### [Required action]
Tally the lines of the entries in which the string "video" occurs, and say only how many.
·····
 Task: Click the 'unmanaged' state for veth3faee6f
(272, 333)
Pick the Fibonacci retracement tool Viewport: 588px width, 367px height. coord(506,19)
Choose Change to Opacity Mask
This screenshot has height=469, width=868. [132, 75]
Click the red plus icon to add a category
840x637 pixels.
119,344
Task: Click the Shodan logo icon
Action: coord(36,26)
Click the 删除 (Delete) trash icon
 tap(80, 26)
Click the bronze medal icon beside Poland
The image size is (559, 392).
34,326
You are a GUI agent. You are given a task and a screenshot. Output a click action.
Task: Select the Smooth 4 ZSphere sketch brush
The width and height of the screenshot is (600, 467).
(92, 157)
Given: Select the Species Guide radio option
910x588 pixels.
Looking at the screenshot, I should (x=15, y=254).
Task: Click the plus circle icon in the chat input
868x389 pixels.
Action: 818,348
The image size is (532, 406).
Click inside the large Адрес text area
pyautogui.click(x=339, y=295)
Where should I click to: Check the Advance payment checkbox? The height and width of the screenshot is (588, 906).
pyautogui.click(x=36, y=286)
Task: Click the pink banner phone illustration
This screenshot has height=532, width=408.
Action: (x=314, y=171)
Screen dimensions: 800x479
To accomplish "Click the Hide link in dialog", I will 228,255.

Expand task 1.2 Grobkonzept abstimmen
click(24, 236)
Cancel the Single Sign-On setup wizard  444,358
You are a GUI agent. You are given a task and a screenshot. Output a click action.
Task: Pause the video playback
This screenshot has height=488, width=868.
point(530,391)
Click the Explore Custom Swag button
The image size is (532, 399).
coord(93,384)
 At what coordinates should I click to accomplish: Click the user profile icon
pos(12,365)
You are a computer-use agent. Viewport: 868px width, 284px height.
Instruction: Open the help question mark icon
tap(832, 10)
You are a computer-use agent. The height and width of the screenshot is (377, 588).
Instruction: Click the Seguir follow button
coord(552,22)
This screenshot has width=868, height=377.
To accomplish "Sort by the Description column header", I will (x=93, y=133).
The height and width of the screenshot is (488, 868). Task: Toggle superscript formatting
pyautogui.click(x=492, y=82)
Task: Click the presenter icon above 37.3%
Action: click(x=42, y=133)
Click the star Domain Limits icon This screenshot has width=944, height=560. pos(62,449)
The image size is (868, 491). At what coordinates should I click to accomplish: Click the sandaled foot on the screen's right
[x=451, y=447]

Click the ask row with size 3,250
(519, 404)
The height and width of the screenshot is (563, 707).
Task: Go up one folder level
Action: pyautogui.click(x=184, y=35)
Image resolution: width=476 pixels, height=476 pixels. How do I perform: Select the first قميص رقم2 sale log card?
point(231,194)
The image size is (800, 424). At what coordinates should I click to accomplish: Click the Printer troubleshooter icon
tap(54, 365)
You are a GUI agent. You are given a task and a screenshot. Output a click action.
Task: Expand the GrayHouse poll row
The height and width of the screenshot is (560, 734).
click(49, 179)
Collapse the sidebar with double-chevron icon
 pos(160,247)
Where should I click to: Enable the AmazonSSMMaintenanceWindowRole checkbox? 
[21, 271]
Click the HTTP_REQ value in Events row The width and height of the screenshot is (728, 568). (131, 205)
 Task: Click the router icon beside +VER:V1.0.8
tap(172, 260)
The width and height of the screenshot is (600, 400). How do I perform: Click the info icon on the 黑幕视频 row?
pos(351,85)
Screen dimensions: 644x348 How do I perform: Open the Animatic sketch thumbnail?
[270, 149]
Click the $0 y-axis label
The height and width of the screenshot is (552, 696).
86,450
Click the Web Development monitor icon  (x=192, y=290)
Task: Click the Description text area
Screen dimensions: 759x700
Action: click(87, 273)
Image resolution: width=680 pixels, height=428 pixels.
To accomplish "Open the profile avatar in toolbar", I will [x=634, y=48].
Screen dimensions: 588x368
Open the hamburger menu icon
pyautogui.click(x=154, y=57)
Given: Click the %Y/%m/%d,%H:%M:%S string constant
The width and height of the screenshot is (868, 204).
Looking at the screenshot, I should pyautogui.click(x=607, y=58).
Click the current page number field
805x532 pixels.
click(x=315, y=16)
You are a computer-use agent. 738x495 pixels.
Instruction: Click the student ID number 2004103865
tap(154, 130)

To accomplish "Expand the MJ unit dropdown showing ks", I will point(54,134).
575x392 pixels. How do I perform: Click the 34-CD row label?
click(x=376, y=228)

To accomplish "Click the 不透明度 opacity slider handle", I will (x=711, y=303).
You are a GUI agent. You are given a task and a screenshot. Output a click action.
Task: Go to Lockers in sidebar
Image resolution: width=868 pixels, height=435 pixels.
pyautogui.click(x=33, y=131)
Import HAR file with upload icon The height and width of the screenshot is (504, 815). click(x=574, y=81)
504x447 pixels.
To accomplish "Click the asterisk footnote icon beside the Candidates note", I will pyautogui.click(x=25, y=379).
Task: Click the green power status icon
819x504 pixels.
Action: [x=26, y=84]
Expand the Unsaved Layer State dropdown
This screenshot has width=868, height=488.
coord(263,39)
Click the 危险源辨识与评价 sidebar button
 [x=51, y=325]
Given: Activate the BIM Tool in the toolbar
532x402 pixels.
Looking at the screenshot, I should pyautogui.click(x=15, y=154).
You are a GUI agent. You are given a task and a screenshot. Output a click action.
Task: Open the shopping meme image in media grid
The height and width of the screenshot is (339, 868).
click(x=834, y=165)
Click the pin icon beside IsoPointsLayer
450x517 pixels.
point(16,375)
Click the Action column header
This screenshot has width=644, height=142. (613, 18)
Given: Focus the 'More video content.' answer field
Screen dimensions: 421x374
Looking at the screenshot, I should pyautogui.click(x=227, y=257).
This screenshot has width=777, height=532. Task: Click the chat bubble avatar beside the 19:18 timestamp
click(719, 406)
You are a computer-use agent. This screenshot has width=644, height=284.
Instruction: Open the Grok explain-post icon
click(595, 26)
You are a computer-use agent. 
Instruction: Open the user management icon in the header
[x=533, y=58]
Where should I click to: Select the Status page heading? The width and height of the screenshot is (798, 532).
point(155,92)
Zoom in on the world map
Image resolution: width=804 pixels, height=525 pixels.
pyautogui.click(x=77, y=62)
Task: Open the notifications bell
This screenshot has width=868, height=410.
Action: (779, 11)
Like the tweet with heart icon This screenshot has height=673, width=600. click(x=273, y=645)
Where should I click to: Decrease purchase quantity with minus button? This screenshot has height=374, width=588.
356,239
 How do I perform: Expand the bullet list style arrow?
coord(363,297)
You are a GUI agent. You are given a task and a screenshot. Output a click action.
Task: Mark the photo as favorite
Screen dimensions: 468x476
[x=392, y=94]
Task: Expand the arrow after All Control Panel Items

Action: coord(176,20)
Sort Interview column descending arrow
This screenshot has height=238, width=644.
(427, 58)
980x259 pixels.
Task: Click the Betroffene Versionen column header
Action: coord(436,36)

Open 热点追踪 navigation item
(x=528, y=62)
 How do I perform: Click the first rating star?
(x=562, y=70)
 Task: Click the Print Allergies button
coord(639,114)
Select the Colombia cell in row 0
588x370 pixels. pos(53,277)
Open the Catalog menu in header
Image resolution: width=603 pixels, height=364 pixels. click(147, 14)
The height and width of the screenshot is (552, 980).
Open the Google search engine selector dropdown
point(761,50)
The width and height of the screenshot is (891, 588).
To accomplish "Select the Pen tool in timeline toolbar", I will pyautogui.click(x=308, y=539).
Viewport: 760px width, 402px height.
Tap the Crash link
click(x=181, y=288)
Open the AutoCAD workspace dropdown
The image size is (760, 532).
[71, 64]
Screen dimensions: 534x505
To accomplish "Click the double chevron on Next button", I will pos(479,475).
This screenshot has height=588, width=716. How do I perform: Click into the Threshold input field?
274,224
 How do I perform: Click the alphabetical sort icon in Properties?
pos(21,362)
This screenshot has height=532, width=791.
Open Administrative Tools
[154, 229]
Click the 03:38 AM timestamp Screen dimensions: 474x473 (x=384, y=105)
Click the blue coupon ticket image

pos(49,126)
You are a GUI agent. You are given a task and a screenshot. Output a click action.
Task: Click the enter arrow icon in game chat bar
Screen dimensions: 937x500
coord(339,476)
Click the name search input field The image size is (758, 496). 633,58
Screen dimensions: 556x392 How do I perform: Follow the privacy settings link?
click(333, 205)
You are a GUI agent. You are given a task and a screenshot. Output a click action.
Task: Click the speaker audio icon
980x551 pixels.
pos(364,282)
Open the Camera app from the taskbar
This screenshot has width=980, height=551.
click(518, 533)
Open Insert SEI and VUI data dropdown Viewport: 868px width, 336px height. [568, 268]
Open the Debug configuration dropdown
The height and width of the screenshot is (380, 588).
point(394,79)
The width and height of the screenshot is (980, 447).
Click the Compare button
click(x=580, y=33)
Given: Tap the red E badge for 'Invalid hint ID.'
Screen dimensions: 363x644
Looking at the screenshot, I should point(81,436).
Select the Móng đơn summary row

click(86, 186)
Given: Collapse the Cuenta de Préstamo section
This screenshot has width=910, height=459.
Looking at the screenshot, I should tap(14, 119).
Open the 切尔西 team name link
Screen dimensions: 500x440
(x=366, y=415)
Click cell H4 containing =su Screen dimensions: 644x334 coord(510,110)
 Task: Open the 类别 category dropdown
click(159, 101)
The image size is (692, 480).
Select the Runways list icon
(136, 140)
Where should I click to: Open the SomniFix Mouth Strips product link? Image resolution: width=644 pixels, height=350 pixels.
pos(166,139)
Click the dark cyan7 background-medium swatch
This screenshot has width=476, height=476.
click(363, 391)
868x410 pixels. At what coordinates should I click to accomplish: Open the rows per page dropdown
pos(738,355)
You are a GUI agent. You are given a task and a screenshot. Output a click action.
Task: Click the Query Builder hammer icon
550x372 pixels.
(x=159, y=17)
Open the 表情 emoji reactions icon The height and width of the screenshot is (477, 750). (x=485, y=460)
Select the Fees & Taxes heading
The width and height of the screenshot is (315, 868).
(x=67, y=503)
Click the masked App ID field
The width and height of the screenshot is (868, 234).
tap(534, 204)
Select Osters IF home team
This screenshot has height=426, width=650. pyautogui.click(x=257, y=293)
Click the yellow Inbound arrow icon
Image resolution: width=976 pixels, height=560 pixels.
·····
### [Worked solution]
2